* _TASK DATA_:
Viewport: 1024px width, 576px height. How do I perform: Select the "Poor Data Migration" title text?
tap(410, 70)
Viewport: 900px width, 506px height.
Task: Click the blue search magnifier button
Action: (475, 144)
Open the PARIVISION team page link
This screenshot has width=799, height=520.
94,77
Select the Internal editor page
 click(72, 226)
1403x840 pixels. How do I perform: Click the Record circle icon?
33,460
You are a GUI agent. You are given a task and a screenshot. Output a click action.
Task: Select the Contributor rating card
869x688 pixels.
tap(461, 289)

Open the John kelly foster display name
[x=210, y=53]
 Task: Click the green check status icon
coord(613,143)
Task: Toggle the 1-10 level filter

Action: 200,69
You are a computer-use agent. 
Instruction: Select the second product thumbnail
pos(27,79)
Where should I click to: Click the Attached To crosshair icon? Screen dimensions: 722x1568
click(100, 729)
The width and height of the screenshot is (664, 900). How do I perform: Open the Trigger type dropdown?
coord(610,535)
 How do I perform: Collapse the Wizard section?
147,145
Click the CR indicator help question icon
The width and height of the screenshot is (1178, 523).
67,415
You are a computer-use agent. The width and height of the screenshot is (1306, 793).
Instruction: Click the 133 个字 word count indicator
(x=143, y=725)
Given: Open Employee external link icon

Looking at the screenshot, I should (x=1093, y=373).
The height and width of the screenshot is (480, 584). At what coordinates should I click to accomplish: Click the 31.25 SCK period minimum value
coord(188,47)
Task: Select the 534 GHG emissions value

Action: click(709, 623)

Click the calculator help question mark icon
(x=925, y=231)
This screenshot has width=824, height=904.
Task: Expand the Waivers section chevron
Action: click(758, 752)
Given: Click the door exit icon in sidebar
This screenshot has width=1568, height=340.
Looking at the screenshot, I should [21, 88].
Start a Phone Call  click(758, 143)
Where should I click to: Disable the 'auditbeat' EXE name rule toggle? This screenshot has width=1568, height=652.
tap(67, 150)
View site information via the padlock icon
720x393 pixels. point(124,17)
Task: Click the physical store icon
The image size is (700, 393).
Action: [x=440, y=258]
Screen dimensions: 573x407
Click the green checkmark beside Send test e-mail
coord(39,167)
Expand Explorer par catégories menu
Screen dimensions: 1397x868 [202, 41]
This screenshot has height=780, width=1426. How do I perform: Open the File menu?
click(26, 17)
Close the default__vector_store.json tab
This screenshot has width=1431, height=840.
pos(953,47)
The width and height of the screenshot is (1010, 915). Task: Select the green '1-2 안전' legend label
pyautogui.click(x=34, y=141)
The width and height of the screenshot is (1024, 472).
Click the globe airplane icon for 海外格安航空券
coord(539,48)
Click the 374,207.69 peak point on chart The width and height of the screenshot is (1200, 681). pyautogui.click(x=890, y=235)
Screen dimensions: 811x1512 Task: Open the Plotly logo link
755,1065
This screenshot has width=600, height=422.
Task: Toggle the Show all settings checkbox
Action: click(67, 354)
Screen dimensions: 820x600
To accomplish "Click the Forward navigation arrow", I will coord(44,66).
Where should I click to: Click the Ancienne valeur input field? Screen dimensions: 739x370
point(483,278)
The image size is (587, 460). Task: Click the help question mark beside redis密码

* _REQUIREMENT_: Every line above should be written out again exactly as it stands.

* _EXERCISE SOLUTION_:
Viewport: 1024px width, 576px height. How do I perform: Select the "Poor Data Migration" title text?
tap(410, 70)
Viewport: 900px width, 506px height.
Task: Click the blue search magnifier button
Action: (475, 144)
Open the PARIVISION team page link
This screenshot has width=799, height=520.
94,77
Select the Internal editor page
 click(72, 226)
1403x840 pixels. How do I perform: Click the Record circle icon?
33,460
You are a GUI agent. You are given a task and a screenshot. Output a click action.
Task: Select the Contributor rating card
869x688 pixels.
tap(461, 289)

Open the John kelly foster display name
[x=210, y=53]
 Task: Click the green check status icon
coord(613,143)
Task: Toggle the 1-10 level filter

Action: 200,69
You are a computer-use agent. 
Instruction: Select the second product thumbnail
pos(27,79)
Where should I click to: Click the Attached To crosshair icon? Screen dimensions: 722x1568
click(100, 729)
The width and height of the screenshot is (664, 900). How do I perform: Open the Trigger type dropdown?
coord(610,535)
 How do I perform: Collapse the Wizard section?
147,145
Click the CR indicator help question icon
The width and height of the screenshot is (1178, 523).
67,415
You are a computer-use agent. The width and height of the screenshot is (1306, 793).
Instruction: Click the 133 个字 word count indicator
(x=143, y=725)
Given: Open Employee external link icon

Looking at the screenshot, I should (x=1093, y=373).
The height and width of the screenshot is (480, 584). At what coordinates should I click to accomplish: Click the 31.25 SCK period minimum value
coord(188,47)
Task: Select the 534 GHG emissions value

Action: click(709, 623)

Click the calculator help question mark icon
(x=925, y=231)
This screenshot has width=824, height=904.
Task: Expand the Waivers section chevron
Action: click(758, 752)
Given: Click the door exit icon in sidebar
This screenshot has width=1568, height=340.
Looking at the screenshot, I should [21, 88].
Start a Phone Call  click(758, 143)
Where should I click to: Disable the 'auditbeat' EXE name rule toggle? This screenshot has width=1568, height=652.
tap(67, 150)
View site information via the padlock icon
720x393 pixels. point(124,17)
Task: Click the physical store icon
The image size is (700, 393).
Action: [x=440, y=258]
Screen dimensions: 573x407
Click the green checkmark beside Send test e-mail
coord(39,167)
Expand Explorer par catégories menu
Screen dimensions: 1397x868 [202, 41]
This screenshot has height=780, width=1426. How do I perform: Open the File menu?
click(26, 17)
Close the default__vector_store.json tab
This screenshot has width=1431, height=840.
pos(953,47)
The width and height of the screenshot is (1010, 915). Task: Select the green '1-2 안전' legend label
pyautogui.click(x=34, y=141)
The width and height of the screenshot is (1024, 472).
Click the globe airplane icon for 海外格安航空券
coord(539,48)
Click the 374,207.69 peak point on chart The width and height of the screenshot is (1200, 681). pyautogui.click(x=890, y=235)
Screen dimensions: 811x1512 Task: Open the Plotly logo link
755,1065
This screenshot has width=600, height=422.
Task: Toggle the Show all settings checkbox
Action: click(67, 354)
Screen dimensions: 820x600
To accomplish "Click the Forward navigation arrow", I will coord(44,66).
Where should I click to: Click the Ancienne valeur input field? Screen dimensions: 739x370
point(483,278)
The image size is (587, 460). Task: Click the help question mark beside redis密码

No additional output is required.